The book then moves to the different definitions of 'animal'. It is said that the
exclusion of human beings from the definition of ‘animal’ reveals our agenda. The
scientific and non- scientific categorisations of animals are explored, including wild,
companion, invertebrates, research, entertainment, and production together with their
importance to human life. In his examination of these categories, he recites
challenging facts and quotes : for example, the daily slaughter figure for chickens in
the US is 27 million chickens, or a quote from Upton Sinclair's novel The Jungle:
‘It was all so very businesslike … porkmaking by machinery, porkmaking by
applied mathematics.'
Human dominion is sourced in no less than ownership and property.

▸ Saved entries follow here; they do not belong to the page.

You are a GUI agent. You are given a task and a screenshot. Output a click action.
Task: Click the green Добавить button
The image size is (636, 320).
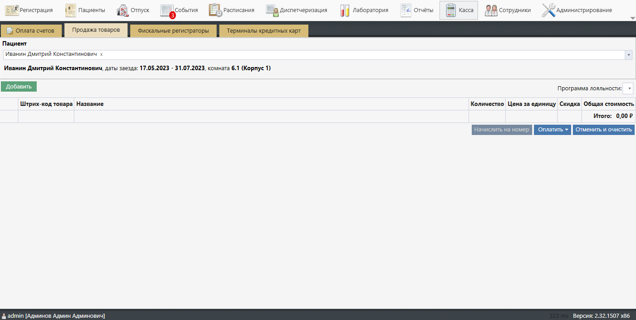(x=19, y=87)
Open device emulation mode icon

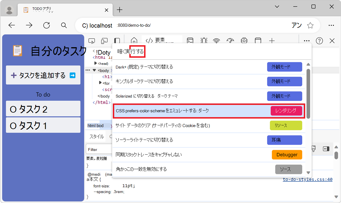coord(104,41)
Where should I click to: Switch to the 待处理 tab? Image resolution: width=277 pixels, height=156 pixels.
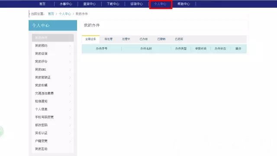(x=108, y=39)
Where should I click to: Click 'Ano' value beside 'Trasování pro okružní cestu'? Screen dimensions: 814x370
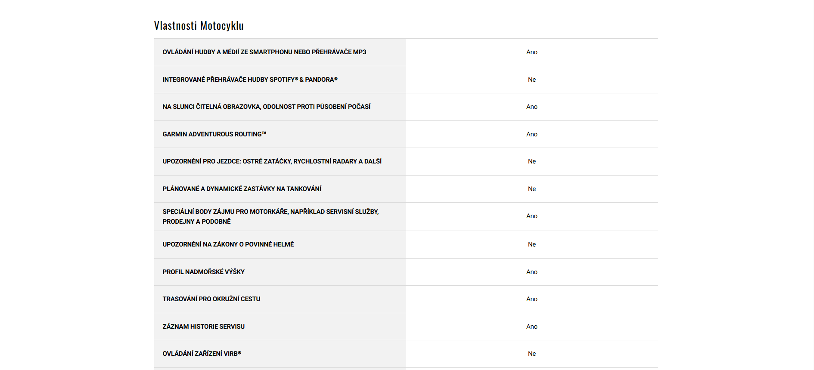click(x=531, y=299)
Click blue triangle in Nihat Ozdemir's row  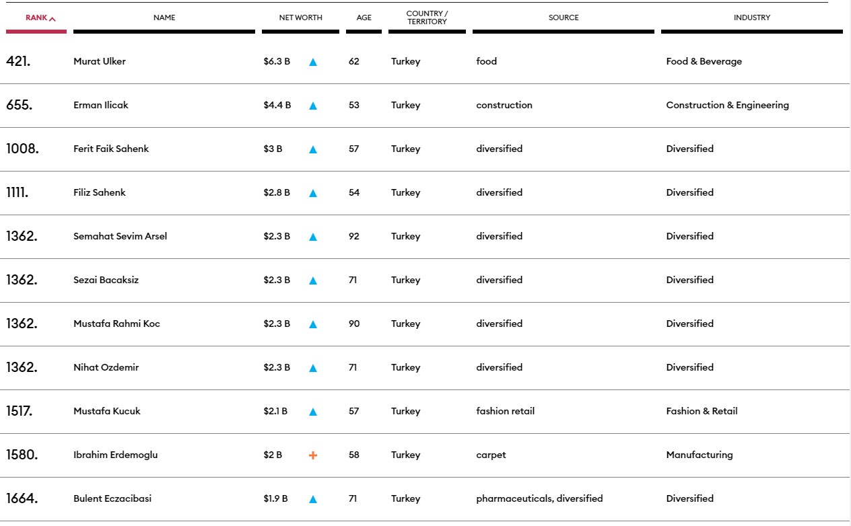pyautogui.click(x=313, y=368)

Waldau moves from there to explore the differing 'biological realities' of different
species and how they experience the world through their own unique sensory,
physical, mental and emotional faculties. Throughout, the emphasis is the
interconnectedness of humans and nonhuman animals. He notes the deleterious
consequences of animal production industries, such as environmental damage, human
injuries at slaughterhouses, and the aggregation of their business into fewer and fewer
players. Here animal rights is seen to be relevant to the general issues of the world .

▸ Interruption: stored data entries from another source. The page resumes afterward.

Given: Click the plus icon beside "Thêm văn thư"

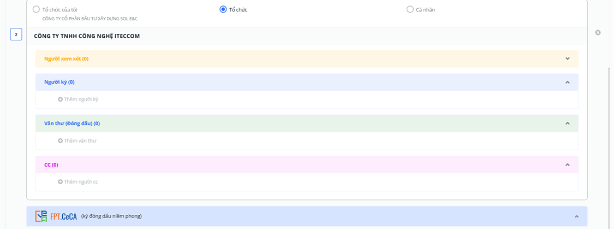Looking at the screenshot, I should 60,141.

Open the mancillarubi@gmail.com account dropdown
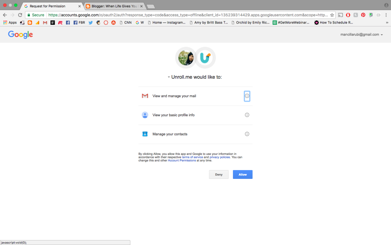pyautogui.click(x=361, y=34)
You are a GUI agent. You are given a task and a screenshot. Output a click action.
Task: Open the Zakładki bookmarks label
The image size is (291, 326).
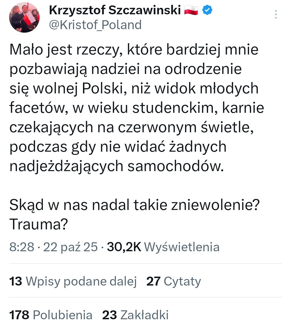[x=144, y=315]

In succeeding chapters Waldau explores the history of the animal protection
movement. He explores the philosophical arguments underpinning animal rights :
Peter Singer and utilitarianism, Tom Regan, and Jeremy Bentham to mention a few,
and the philospher’s reliance upon contrasting moral, legal, positive, and natural
rights. In drawing the discussion to a close, he concludes in any event that so much of
what we understand about nonhuman animals is based on intuitive feeling rather than
'Our confidence that we do perceive them well enough to assess the
complexities in their lives such as communication, intelligence, suffering and
other features that tell us who and what they are …'
The assumptions of human superiority are challenged with a listing of abilities which
nonhuman animals uniquely possess. These include an inability to see infra-red or
ultra-violet light, or develpoed echo location abilities. Waldau believes that 'humility'
is thus called for in our relationship with animals. He finishes with an allegation as to
the human-centric nature of the world:
'We have been so self interested that we have failed to use our imagination to
explore their realities as they live and play in the more-than-human world we
share with them ...'
The middle chapters are short and dedicated to exploring how animal rights have been
advanced across many disciplines. These disciplines include the law, education, the
arts, science and politics.
The final chapters, dedicated to key activists and the future of the movement, allow
Waldau to display his personal and ideological hopes for its future. Key figures are
chosen from a range of disciplines, eras and countries. These include Henry Saly in
the 1800s, Ruth Harrison and her novel on factory farming in the 1960s, philosophers
Peter Singer and Tom Regan, Carol Adams and Feminism, and Joyce Tischler and
Steven Wise in relation to the law. Waldau contends that the way forward for the
animal rights movement is thus a multi-disciplinary one.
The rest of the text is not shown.